McNish confident of bagging Toyota seat
Formula 1 test driver Allan McNish is confident that he can transform his Toyota development role into a full race drive for 2002
The 31-year-old McNish, who became the American Le Mans Series champion in Adelaide on New Year's Eve, has secured a test drive with Toyota as the Japanese marque prepares to enter Formula 1 next year.
"I'm going to make sure I give 100 per cent to testing this year," said McNish, "because there is a seat on the grid at the end of it if everything goes to plan. I've tested for McLaren and Benetton before, so I know what it's like to drive an F1 car. My desire is purely and simply to race in Formula 1 and Toyota knows that."
McNish will share the testing duties with former Sauber and Ferrari driver Mika Salo, who has turned his back on racing this year in favour of a race seat with Toyota in 2002. The second seat is still vacant, but McNish believes Salo's reputation in F1 will help him convince Toyota top brass the drive should be his.
"I've got a very good benchmark with Mika because of how well he did with Ferrari in 1999 and with Sauber," said McNish. "I've faired well against him before and I'm sure I can do it again."
The drive with Toyota is a second chance at F1 for McNish, and baulks the current trend of young drivers entering motorsport's premier category.

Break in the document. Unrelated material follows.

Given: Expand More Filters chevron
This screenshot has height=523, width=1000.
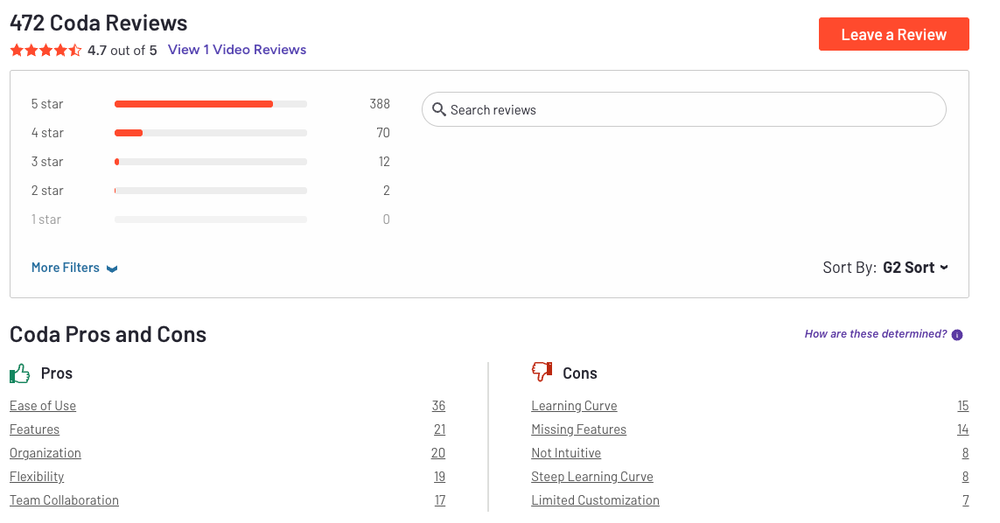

The Scotsman is older than current world champion Michael Schumacher, but believes the older drivers still have a lot to offer.

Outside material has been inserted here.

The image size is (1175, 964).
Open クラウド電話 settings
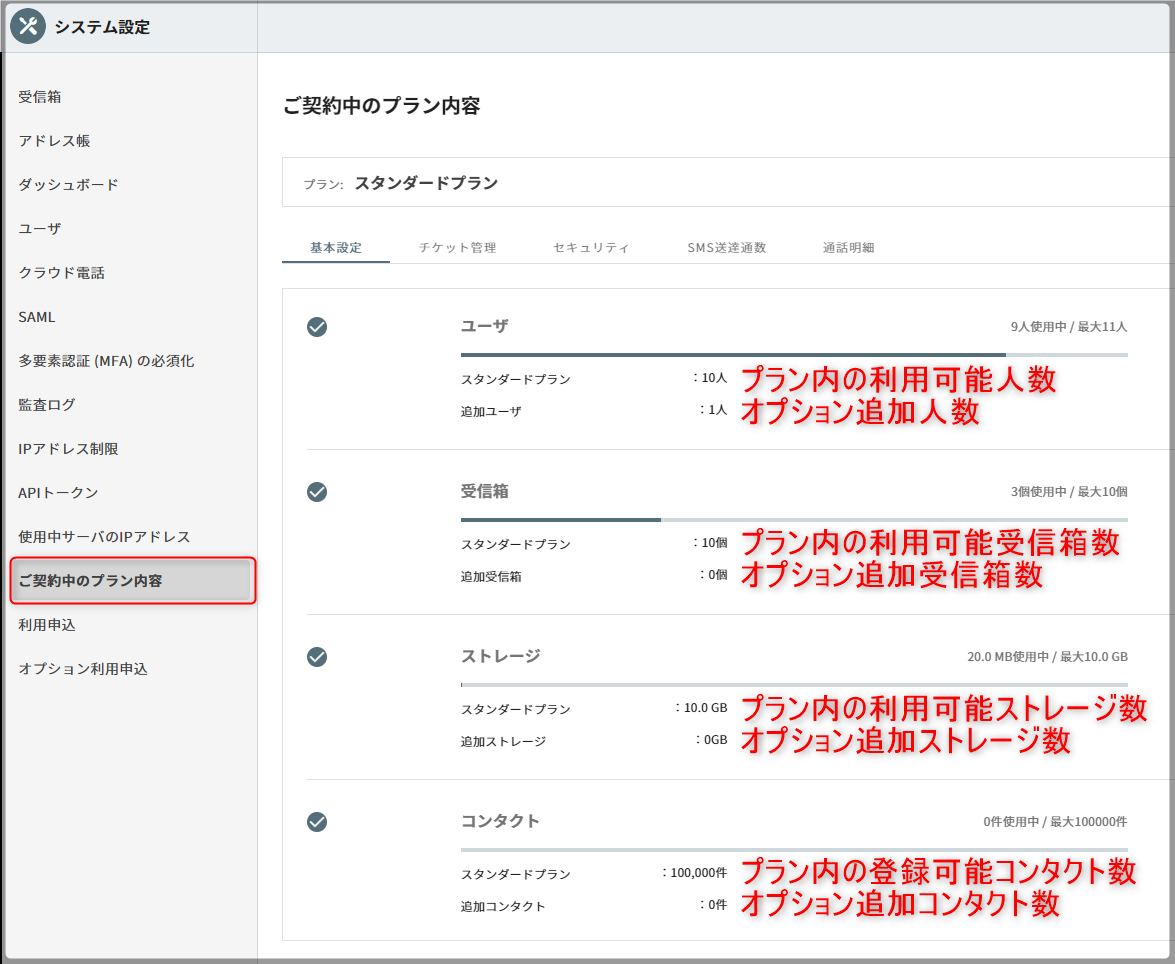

"I said [Jenson] Button was a year early last year and got that wrong," he said, "so with [Kimi] Raikkonen I'm going to sit on the fence. He's young and it's important he develops in the right way and learns to deal with the pressure. There's more to being a good driver than just driving as quickly as possible from lights to flag."
Toyota's all-new V10 was fired up on a dyno for the first time at the team's HQ in Germany last September, but the marque's F1 challenger has yet to turn a wheel. McNish is expected to hit the track some time in March.